Opinions

Medicines, just what the doctor orders


GoI is reportedly planning to issue an advisory making it possible for consumers to buy exactly the number of pills or doses required, rather than the full strip. This would help reduce unnecessary expenditure and waste of medicines. As part of this effort, GoI, the drug controller and other relevant agencies should consider how to improve people’s awareness of the medicines they are consuming. Economics and public health considerations must go hand in hand.

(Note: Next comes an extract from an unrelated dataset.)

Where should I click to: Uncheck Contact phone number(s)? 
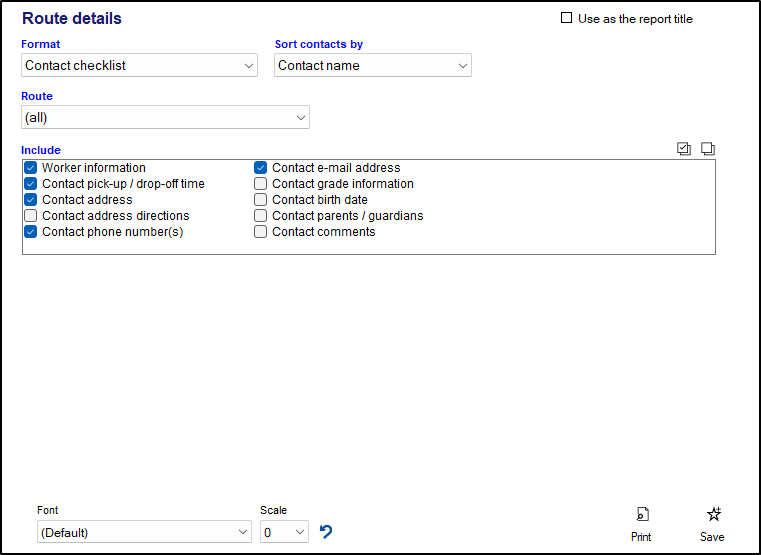pos(31,232)
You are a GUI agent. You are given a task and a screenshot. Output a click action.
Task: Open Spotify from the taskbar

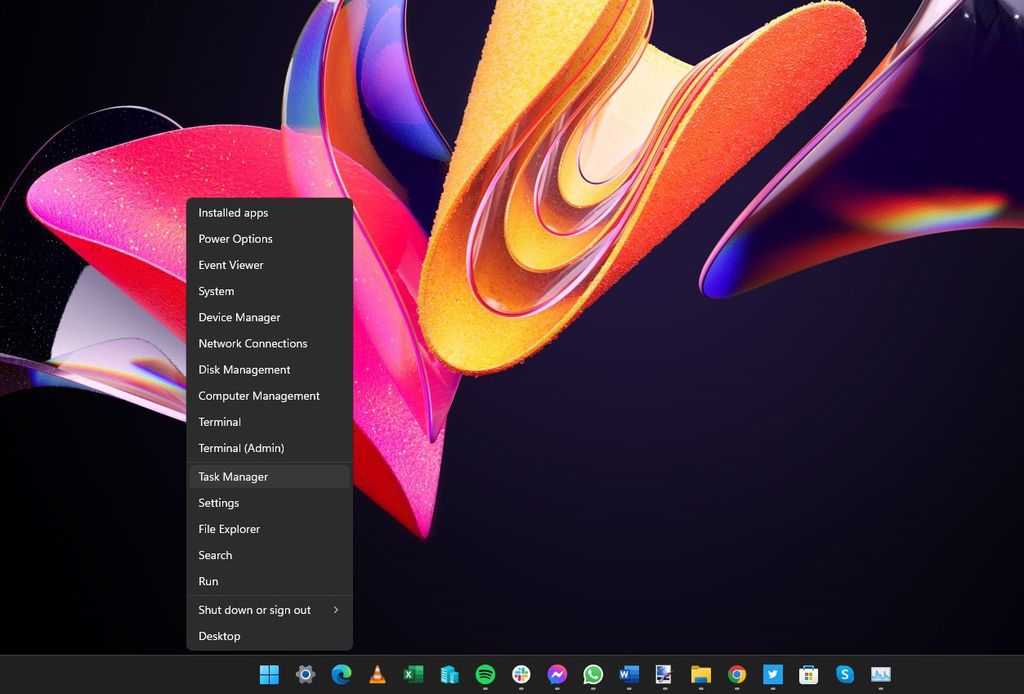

Out-of-pocket expenditure on health is pegged at 62%. Medicines account for a large share of this. This is the context in which the current proposal before the government must be understood. Among other aspects that GoI needs to consider is the way many medicines need to be repackaged. It has been suggested that drug manufacturers provide on every unit for sale critical information – name, composition, manufacturing and expiration date, identification and batch number, and statutory warnings. That would mean putting more information in a smaller space, exacerbating an existing problem. The elderly and those with poor eyesight find it difficult to read what is written on medicine strips anyway. This leaves the possibility of medicine being incorrectly ingested precariously high. Public safeguards require special attention to packaging and labelling, especially for proposed smaller units.

The best way to reduce unnecessary expenses and bodily risk is to invest in a strong public health infrastructure that includes doctors prescribing and pharmacists dispensing the right treatment and medication. In all this, having the GP – general practitioner, the family physician familiar with individual patients – back in the centre of things would be a boost for the ‘body politic’.